#### WRITTEN PROBLEM
Rewrite the lines from the one containing "Image resolution: width=1930" through the one containing "point(1792,115)", inclusive, with "Search orders" swapped for "Filter orders" and nothing else changed.

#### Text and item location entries
..........

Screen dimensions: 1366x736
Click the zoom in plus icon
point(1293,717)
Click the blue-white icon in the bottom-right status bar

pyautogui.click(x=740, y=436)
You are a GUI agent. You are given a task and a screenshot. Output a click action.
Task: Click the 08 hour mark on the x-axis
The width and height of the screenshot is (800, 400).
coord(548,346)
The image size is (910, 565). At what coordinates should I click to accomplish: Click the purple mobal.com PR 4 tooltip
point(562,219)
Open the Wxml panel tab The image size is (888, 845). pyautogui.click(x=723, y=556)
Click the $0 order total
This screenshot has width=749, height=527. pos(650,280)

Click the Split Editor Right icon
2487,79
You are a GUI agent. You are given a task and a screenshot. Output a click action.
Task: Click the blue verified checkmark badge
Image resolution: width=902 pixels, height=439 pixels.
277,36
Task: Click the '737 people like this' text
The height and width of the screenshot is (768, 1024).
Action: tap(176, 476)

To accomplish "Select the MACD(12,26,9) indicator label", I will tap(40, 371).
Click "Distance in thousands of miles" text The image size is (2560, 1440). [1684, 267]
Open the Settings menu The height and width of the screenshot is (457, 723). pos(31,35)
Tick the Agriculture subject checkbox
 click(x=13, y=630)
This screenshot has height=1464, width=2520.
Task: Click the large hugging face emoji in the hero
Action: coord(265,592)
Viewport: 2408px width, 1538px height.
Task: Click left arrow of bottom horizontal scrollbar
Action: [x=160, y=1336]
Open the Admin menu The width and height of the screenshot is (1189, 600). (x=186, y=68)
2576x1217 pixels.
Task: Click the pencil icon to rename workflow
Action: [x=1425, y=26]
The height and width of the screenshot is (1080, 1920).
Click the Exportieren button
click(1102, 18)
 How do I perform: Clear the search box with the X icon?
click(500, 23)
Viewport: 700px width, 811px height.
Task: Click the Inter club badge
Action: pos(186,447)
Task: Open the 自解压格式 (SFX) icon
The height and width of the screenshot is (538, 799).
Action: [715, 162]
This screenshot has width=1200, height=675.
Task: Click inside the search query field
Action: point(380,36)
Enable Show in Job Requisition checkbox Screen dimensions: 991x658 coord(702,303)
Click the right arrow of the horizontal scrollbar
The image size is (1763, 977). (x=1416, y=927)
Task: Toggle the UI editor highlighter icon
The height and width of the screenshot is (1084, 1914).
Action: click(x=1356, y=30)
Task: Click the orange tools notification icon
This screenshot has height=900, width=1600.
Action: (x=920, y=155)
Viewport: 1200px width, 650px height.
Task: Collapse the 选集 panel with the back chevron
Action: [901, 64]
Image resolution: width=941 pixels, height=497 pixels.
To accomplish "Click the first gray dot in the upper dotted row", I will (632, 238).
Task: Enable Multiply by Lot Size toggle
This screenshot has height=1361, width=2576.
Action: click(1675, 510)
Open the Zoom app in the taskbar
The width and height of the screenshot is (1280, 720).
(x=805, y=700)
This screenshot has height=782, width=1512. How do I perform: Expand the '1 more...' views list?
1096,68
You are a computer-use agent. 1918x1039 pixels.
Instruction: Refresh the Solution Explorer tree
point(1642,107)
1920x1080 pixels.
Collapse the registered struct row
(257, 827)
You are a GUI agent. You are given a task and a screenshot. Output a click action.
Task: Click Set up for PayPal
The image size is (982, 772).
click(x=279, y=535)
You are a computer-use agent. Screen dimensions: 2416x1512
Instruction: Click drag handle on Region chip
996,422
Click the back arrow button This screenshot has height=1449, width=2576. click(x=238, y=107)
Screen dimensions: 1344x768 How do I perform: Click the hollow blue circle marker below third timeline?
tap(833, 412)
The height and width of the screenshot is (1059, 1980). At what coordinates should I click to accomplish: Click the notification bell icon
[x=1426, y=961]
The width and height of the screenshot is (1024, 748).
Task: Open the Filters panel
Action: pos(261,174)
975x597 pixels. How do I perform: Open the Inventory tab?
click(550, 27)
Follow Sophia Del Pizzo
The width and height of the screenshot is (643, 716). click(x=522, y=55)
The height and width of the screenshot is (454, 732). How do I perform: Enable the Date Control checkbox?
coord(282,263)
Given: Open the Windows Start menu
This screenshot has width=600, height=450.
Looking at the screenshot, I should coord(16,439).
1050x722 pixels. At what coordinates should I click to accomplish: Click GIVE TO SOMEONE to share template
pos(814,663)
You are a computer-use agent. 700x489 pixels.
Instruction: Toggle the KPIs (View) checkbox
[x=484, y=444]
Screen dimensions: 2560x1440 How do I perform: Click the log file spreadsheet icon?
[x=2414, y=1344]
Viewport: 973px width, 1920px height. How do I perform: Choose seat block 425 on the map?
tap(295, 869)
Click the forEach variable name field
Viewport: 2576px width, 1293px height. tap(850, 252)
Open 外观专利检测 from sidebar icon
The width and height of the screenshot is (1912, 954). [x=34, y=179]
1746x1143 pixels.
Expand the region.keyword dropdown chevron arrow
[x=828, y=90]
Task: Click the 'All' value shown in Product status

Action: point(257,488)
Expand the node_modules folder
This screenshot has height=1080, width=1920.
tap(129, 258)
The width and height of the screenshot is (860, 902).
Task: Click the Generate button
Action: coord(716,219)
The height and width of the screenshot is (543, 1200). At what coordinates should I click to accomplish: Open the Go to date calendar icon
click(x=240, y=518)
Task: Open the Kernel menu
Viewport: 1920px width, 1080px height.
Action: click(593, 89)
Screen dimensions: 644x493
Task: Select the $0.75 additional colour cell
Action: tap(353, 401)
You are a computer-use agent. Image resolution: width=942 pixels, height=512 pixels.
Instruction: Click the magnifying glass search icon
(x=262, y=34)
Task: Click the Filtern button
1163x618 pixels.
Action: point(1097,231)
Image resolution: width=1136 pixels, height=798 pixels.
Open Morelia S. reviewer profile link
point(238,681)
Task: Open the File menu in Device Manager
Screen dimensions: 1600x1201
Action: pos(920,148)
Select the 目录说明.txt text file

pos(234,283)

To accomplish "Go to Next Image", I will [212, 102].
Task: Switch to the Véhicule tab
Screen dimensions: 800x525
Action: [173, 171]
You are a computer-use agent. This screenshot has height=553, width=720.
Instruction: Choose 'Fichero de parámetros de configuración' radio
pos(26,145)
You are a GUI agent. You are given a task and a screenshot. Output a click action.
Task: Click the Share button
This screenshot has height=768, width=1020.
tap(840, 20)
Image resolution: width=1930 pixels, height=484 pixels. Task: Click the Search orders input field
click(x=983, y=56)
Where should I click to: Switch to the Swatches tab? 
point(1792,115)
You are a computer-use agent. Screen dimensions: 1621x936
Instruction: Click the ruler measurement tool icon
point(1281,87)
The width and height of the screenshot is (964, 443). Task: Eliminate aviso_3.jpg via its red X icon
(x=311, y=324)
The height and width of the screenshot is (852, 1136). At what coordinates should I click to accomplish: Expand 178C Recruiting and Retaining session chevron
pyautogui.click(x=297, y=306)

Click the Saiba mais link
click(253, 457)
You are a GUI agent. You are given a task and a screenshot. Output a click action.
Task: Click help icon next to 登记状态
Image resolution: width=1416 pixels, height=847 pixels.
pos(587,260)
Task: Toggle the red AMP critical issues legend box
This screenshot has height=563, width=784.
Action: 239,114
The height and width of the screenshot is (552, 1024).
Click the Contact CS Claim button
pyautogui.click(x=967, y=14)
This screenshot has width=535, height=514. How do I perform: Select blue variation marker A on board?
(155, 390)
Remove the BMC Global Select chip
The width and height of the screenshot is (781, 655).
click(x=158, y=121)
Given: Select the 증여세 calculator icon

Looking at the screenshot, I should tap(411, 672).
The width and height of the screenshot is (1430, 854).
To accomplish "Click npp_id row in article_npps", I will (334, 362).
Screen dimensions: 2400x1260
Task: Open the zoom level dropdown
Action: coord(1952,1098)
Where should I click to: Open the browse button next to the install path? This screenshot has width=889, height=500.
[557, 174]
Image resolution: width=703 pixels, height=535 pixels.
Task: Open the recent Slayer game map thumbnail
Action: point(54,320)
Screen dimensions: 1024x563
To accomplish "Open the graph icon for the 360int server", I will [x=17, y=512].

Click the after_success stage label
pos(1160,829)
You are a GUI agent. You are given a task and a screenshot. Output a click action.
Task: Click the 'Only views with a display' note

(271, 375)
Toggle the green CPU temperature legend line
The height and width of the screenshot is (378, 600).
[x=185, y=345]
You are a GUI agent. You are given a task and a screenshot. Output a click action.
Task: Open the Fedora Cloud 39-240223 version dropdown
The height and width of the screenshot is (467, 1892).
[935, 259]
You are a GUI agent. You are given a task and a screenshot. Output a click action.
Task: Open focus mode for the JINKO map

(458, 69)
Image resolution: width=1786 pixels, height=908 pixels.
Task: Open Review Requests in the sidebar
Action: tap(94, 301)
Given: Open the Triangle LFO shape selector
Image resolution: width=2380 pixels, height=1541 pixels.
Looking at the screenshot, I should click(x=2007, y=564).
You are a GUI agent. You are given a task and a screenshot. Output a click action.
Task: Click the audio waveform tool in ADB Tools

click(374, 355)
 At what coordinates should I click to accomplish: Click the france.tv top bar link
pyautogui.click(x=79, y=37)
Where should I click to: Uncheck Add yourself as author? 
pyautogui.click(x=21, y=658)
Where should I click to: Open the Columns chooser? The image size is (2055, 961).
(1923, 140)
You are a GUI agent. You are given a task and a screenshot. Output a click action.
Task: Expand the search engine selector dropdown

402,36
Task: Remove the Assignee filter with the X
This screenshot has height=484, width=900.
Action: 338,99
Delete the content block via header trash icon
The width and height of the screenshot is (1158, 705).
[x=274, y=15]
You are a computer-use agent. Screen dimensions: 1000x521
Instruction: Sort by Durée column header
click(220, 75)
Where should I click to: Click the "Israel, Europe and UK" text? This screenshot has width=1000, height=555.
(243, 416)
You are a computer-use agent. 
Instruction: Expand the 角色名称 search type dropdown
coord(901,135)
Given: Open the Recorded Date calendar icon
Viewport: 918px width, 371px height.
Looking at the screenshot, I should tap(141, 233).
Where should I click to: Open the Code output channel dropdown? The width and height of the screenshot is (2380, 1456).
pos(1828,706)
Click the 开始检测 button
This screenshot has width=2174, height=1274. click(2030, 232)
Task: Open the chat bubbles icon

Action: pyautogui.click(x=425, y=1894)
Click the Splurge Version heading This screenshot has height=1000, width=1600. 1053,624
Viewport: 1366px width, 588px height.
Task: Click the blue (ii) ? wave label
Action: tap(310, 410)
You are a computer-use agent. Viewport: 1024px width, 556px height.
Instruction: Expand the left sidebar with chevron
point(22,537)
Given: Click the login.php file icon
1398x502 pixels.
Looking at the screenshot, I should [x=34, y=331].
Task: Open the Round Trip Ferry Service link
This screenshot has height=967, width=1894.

..........

#### RESPONSE TO THE EXERCISE
Image resolution: width=1930 pixels, height=484 pixels. Task: Click the Filter orders input field
click(x=983, y=56)
Where should I click to: Switch to the Swatches tab? 
point(1792,115)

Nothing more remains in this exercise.